*** Records for processing Section Begins ***

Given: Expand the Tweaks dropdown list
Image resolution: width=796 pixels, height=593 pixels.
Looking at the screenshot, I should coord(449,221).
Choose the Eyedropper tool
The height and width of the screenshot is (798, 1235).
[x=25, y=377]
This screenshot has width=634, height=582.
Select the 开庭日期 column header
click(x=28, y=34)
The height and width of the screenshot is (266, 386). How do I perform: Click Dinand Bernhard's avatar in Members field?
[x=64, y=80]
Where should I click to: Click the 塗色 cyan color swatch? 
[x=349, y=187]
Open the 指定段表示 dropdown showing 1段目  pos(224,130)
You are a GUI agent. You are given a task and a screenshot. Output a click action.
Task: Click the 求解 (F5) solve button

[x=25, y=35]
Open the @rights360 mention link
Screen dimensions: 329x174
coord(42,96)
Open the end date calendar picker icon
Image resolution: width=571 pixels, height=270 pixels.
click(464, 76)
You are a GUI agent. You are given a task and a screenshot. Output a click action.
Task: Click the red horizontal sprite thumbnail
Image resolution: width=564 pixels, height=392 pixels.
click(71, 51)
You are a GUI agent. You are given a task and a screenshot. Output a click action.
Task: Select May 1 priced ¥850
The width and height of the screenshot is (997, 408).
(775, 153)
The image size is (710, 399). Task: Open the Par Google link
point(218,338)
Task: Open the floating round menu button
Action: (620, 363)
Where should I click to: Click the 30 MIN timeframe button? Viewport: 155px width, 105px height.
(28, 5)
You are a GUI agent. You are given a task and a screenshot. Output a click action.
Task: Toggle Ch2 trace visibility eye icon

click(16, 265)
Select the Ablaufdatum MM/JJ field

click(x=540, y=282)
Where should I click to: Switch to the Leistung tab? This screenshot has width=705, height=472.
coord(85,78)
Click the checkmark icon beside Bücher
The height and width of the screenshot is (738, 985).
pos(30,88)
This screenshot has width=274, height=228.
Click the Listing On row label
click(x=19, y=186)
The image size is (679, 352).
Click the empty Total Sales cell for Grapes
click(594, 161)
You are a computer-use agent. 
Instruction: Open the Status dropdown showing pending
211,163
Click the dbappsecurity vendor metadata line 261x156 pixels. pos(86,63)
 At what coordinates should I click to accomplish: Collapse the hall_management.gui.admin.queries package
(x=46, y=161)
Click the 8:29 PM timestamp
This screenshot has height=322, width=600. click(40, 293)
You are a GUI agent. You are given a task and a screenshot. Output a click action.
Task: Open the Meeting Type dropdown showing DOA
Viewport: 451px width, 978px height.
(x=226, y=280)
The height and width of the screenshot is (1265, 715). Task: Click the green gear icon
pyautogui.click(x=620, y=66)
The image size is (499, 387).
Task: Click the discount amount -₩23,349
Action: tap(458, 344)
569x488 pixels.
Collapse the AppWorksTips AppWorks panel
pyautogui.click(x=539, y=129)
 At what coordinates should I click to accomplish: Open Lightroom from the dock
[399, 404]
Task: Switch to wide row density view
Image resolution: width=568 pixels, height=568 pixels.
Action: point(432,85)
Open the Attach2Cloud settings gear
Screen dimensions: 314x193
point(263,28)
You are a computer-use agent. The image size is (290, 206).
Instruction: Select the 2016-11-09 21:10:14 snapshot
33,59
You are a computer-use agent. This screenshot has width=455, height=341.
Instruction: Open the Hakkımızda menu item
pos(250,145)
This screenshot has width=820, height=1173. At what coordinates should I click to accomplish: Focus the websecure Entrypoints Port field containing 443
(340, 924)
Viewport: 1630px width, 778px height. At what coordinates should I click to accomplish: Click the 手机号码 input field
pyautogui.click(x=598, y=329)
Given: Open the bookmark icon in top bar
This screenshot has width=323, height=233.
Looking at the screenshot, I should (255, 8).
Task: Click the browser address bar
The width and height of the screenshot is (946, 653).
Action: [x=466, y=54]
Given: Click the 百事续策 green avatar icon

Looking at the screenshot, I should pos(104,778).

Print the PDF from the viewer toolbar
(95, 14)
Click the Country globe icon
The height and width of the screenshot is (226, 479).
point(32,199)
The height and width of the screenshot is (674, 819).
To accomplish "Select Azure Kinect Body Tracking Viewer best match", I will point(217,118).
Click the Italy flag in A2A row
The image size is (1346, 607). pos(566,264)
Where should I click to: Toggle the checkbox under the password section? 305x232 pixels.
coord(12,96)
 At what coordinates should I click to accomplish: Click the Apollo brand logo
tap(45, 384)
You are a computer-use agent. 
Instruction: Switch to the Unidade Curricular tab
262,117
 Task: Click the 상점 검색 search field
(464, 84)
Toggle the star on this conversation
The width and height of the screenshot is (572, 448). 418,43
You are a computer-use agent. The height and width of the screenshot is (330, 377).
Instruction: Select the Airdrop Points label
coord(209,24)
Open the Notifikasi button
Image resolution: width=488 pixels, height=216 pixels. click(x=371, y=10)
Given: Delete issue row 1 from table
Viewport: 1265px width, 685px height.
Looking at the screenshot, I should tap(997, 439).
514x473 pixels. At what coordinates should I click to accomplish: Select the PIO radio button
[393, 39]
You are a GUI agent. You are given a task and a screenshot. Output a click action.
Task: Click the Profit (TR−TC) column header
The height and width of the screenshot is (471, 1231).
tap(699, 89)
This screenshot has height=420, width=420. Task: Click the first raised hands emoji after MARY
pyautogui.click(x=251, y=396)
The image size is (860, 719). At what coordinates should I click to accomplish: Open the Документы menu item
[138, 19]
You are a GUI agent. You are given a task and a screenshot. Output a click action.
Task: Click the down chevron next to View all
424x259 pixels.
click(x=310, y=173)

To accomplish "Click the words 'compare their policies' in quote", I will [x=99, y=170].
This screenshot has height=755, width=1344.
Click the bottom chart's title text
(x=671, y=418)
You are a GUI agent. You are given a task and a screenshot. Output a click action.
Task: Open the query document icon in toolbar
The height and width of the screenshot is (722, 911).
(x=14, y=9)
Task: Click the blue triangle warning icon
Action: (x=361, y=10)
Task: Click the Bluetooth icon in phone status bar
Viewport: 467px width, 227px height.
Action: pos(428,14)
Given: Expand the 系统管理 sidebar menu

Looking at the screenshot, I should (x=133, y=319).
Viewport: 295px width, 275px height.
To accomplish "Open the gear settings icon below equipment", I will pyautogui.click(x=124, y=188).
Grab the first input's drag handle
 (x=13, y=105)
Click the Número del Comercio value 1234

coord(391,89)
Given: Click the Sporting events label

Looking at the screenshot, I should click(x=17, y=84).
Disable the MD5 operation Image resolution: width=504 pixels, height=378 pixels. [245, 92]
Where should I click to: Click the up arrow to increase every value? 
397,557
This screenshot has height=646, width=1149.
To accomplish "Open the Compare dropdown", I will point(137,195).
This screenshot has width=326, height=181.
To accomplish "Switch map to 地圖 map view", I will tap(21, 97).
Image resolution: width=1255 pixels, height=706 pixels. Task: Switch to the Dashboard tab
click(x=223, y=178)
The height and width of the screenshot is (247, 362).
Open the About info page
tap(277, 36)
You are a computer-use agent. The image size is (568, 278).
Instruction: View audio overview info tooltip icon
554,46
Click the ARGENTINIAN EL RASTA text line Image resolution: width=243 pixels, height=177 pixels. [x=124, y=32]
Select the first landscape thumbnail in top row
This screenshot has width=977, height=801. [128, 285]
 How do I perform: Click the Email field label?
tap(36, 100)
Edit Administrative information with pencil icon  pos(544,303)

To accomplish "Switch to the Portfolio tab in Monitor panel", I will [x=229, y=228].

*** Records for processing Section Ends ***

• _Problem requirements_
The full listing above is to be transcribed exactly.

• _Your response_
Given: Expand the Tweaks dropdown list
Image resolution: width=796 pixels, height=593 pixels.
Looking at the screenshot, I should coord(449,221).
Choose the Eyedropper tool
The height and width of the screenshot is (798, 1235).
[x=25, y=377]
This screenshot has width=634, height=582.
Select the 开庭日期 column header
click(x=28, y=34)
The height and width of the screenshot is (266, 386). How do I perform: Click Dinand Bernhard's avatar in Members field?
[x=64, y=80]
Where should I click to: Click the 塗色 cyan color swatch? 
[x=349, y=187]
Open the 指定段表示 dropdown showing 1段目  pos(224,130)
You are a GUI agent. You are given a task and a screenshot. Output a click action.
Task: Click the 求解 (F5) solve button

[x=25, y=35]
Open the @rights360 mention link
Screen dimensions: 329x174
coord(42,96)
Open the end date calendar picker icon
Image resolution: width=571 pixels, height=270 pixels.
click(464, 76)
You are a GUI agent. You are given a task and a screenshot. Output a click action.
Task: Click the red horizontal sprite thumbnail
Image resolution: width=564 pixels, height=392 pixels.
click(71, 51)
You are a GUI agent. You are given a task and a screenshot. Output a click action.
Task: Select May 1 priced ¥850
The width and height of the screenshot is (997, 408).
(775, 153)
The image size is (710, 399). Task: Open the Par Google link
point(218,338)
Task: Open the floating round menu button
Action: (620, 363)
Where should I click to: Click the 30 MIN timeframe button? Viewport: 155px width, 105px height.
(28, 5)
You are a GUI agent. You are given a task and a screenshot. Output a click action.
Task: Toggle Ch2 trace visibility eye icon

click(16, 265)
Select the Ablaufdatum MM/JJ field

click(x=540, y=282)
Where should I click to: Switch to the Leistung tab? This screenshot has width=705, height=472.
coord(85,78)
Click the checkmark icon beside Bücher
The height and width of the screenshot is (738, 985).
pos(30,88)
This screenshot has width=274, height=228.
Click the Listing On row label
click(x=19, y=186)
The image size is (679, 352).
Click the empty Total Sales cell for Grapes
click(594, 161)
You are a computer-use agent. 
Instruction: Open the Status dropdown showing pending
211,163
Click the dbappsecurity vendor metadata line 261x156 pixels. pos(86,63)
 At what coordinates should I click to accomplish: Collapse the hall_management.gui.admin.queries package
(x=46, y=161)
Click the 8:29 PM timestamp
This screenshot has height=322, width=600. click(40, 293)
You are a GUI agent. You are given a task and a screenshot. Output a click action.
Task: Open the Meeting Type dropdown showing DOA
Viewport: 451px width, 978px height.
(x=226, y=280)
The height and width of the screenshot is (1265, 715). Task: Click the green gear icon
pyautogui.click(x=620, y=66)
The image size is (499, 387).
Task: Click the discount amount -₩23,349
Action: tap(458, 344)
569x488 pixels.
Collapse the AppWorksTips AppWorks panel
pyautogui.click(x=539, y=129)
 At what coordinates should I click to accomplish: Open Lightroom from the dock
[399, 404]
Task: Switch to wide row density view
Image resolution: width=568 pixels, height=568 pixels.
Action: point(432,85)
Open the Attach2Cloud settings gear
Screen dimensions: 314x193
point(263,28)
You are a computer-use agent. The image size is (290, 206).
Instruction: Select the 2016-11-09 21:10:14 snapshot
33,59
You are a computer-use agent. This screenshot has width=455, height=341.
Instruction: Open the Hakkımızda menu item
pos(250,145)
This screenshot has width=820, height=1173. At what coordinates should I click to accomplish: Focus the websecure Entrypoints Port field containing 443
(340, 924)
Viewport: 1630px width, 778px height. At what coordinates should I click to accomplish: Click the 手机号码 input field
pyautogui.click(x=598, y=329)
Given: Open the bookmark icon in top bar
This screenshot has width=323, height=233.
Looking at the screenshot, I should (255, 8).
Task: Click the browser address bar
The width and height of the screenshot is (946, 653).
Action: [x=466, y=54]
Given: Click the 百事续策 green avatar icon

Looking at the screenshot, I should pos(104,778).

Print the PDF from the viewer toolbar
(95, 14)
Click the Country globe icon
The height and width of the screenshot is (226, 479).
point(32,199)
The height and width of the screenshot is (674, 819).
To accomplish "Select Azure Kinect Body Tracking Viewer best match", I will point(217,118).
Click the Italy flag in A2A row
The image size is (1346, 607). pos(566,264)
Where should I click to: Toggle the checkbox under the password section? 305x232 pixels.
coord(12,96)
 At what coordinates should I click to accomplish: Click the Apollo brand logo
tap(45, 384)
You are a computer-use agent. 
Instruction: Switch to the Unidade Curricular tab
262,117
 Task: Click the 상점 검색 search field
(464, 84)
Toggle the star on this conversation
The width and height of the screenshot is (572, 448). 418,43
You are a computer-use agent. The height and width of the screenshot is (330, 377).
Instruction: Select the Airdrop Points label
coord(209,24)
Open the Notifikasi button
Image resolution: width=488 pixels, height=216 pixels. click(x=371, y=10)
Given: Delete issue row 1 from table
Viewport: 1265px width, 685px height.
Looking at the screenshot, I should tap(997, 439).
514x473 pixels. At what coordinates should I click to accomplish: Select the PIO radio button
[393, 39]
You are a GUI agent. You are given a task and a screenshot. Output a click action.
Task: Click the Profit (TR−TC) column header
The height and width of the screenshot is (471, 1231).
tap(699, 89)
This screenshot has height=420, width=420. Task: Click the first raised hands emoji after MARY
pyautogui.click(x=251, y=396)
The image size is (860, 719). At what coordinates should I click to accomplish: Open the Документы menu item
[138, 19]
You are a GUI agent. You are given a task and a screenshot. Output a click action.
Task: Click the down chevron next to View all
424x259 pixels.
click(x=310, y=173)

To accomplish "Click the words 'compare their policies' in quote", I will [x=99, y=170].
This screenshot has height=755, width=1344.
Click the bottom chart's title text
(x=671, y=418)
You are a GUI agent. You are given a task and a screenshot. Output a click action.
Task: Open the query document icon in toolbar
The height and width of the screenshot is (722, 911).
(x=14, y=9)
Task: Click the blue triangle warning icon
Action: (x=361, y=10)
Task: Click the Bluetooth icon in phone status bar
Viewport: 467px width, 227px height.
Action: pos(428,14)
Given: Expand the 系统管理 sidebar menu

Looking at the screenshot, I should (x=133, y=319).
Viewport: 295px width, 275px height.
To accomplish "Open the gear settings icon below equipment", I will pyautogui.click(x=124, y=188).
Grab the first input's drag handle
 (x=13, y=105)
Click the Número del Comercio value 1234

coord(391,89)
Given: Click the Sporting events label

Looking at the screenshot, I should click(x=17, y=84).
Disable the MD5 operation Image resolution: width=504 pixels, height=378 pixels. [245, 92]
Where should I click to: Click the up arrow to increase every value? 
397,557
This screenshot has height=646, width=1149.
To accomplish "Open the Compare dropdown", I will point(137,195).
This screenshot has width=326, height=181.
To accomplish "Switch map to 地圖 map view", I will tap(21, 97).
Image resolution: width=1255 pixels, height=706 pixels. Task: Switch to the Dashboard tab
click(x=223, y=178)
The height and width of the screenshot is (247, 362).
Open the About info page
tap(277, 36)
You are a computer-use agent. The image size is (568, 278).
Instruction: View audio overview info tooltip icon
554,46
Click the ARGENTINIAN EL RASTA text line Image resolution: width=243 pixels, height=177 pixels. [x=124, y=32]
Select the first landscape thumbnail in top row
This screenshot has width=977, height=801. [128, 285]
 How do I perform: Click the Email field label?
tap(36, 100)
Edit Administrative information with pencil icon  pos(544,303)

To accomplish "Switch to the Portfolio tab in Monitor panel", I will [x=229, y=228].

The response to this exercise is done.